Confused About Soy? Me too.

Recently I've started getting pretty intense with my interest in nutrition. I've been reading different books on it for the past few months, and I'm starting a master's in September. I've always been interested in it, but, until recently, I never actively sought to learn about the peer-reviewed research and actual biochemical processes that occur after each bite of broccoli.

Now that I've finished a few books, I look back at my food diary from even just three months ago and scoff at the choices I made. Seriously? Frosted Mini-wheats? Casi....no. Just no.

I started devoting more of my income to food, and less of it to online shopping. [Amazon, it's okay if we still see each other for things I need, but gourmet chocolate-covered goji berries just aren't happening anymore. It's a toxic relationship.] Right now I'm spending about 1/4 of my income on groceries. I try and vary the produce I buy, and keep processed ingredients to a bare minimum.
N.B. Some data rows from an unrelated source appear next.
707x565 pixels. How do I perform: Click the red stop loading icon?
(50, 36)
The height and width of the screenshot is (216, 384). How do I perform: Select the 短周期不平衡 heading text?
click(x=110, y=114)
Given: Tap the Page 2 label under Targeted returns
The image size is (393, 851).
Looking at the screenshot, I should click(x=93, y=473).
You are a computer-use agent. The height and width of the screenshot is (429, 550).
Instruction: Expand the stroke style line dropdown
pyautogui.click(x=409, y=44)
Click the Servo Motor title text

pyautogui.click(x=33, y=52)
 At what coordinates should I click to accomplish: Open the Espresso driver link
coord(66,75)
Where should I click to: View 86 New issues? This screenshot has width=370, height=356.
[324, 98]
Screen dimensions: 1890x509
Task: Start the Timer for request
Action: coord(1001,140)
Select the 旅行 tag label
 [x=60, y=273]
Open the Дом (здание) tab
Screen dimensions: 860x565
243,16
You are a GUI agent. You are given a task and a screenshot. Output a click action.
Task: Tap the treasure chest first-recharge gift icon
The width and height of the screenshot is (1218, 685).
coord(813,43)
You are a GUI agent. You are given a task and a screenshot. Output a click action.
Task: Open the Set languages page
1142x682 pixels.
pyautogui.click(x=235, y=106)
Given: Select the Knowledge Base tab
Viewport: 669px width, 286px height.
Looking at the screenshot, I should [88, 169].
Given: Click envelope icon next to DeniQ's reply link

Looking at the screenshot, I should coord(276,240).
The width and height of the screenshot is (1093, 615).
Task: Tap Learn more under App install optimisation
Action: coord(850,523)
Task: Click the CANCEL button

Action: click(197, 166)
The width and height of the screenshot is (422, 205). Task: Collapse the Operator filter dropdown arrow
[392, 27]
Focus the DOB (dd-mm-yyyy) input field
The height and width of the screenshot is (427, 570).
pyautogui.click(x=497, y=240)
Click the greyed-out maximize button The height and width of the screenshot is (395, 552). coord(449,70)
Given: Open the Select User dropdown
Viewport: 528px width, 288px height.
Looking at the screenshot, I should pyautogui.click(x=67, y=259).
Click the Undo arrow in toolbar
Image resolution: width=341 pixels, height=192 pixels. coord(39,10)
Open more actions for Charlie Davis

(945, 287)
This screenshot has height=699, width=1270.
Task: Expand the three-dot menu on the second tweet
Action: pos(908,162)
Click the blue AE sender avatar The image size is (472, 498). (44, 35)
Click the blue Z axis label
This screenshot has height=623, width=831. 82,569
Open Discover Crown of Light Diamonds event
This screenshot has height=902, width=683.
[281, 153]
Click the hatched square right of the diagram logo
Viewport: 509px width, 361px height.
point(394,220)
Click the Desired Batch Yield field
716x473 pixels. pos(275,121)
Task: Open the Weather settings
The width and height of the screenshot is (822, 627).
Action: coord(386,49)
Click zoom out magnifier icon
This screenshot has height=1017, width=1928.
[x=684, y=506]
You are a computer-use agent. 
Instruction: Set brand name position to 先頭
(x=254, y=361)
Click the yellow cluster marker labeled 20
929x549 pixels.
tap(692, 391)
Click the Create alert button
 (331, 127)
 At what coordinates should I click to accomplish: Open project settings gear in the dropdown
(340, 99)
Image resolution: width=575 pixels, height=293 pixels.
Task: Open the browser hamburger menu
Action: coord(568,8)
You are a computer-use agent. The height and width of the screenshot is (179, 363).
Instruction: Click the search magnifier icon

Now that my food-habit background is laid, here's something I'm really still confused about: where does soy fit into a healthful life? Let me start by telling you my past relationship with soy.

1. Soy milk makes my mouth and throat itchy when I drink it.

2. I was a vegetarian for 6 years during my youth, and I never really ate soy except in processed "meat" products.

3. Soy is in every processed packaged product sold in an American grocery store.


That's about it. So I really just avoided it when I stopped being a vegetarian because I knew it made me uncomfortable (similar to the feeling I get when I eat foods farmed using certain pesticides).

In the past four months I've had an extreme outbreak of acne: I was initially blaming it on estrogen dominance, although I'm now thinking it was the birth control I was taking. When researching a ton about estrogen dominance and how dietary estrogens can influence the body, I discovered that soy is high in natural estrogens. I decided to really be aware of soy in my diet as to minimize my interaction with excess foreign estrogens. Recently I've been looking into a vegan diet, and I have reconsidered the effects of soy. After researching a vegan diet and lifestyle, I came across evidence of toxicity in soy when not fermented. There are conflicting thoughts on this, too, and then I got into the reasons why ALL raw vegetables were unhealthy.

At this point I'm retreating back into my hole of security, eating everything in moderation (except any processed crapola).  Is soy as bad as everyone says it is? Do dietary estrogens really make any difference in your body's natural hormone balance? Are fermented sources of soy "better" for you and less "toxic"? Soy is a bean, so I would imagine it was eaten raw in the beginning of our food relationship with it. Have we evolved away from being able to consume it and certain other foods raw? Those theories sound like the lactase theories about digesting casein, which I've found to be confusing as well.

The book "The China Study", while informative (and repetitive...) has left me cold on the theories proposed in other nutrition books I've read. I feel like each time I read a book written by reputable scientists, I'm left with a different mindset for eating.

Don't even get me started on coconut oil.

So, basically, this is me reaching out to anyone else who has come across this same confusion, compiled sources, and made a decision on their view of consumption of different soy products. I'm going to do this (eventually), but this is just the statement of my intentions, and a call to any other who have resolved their feelings on the issue.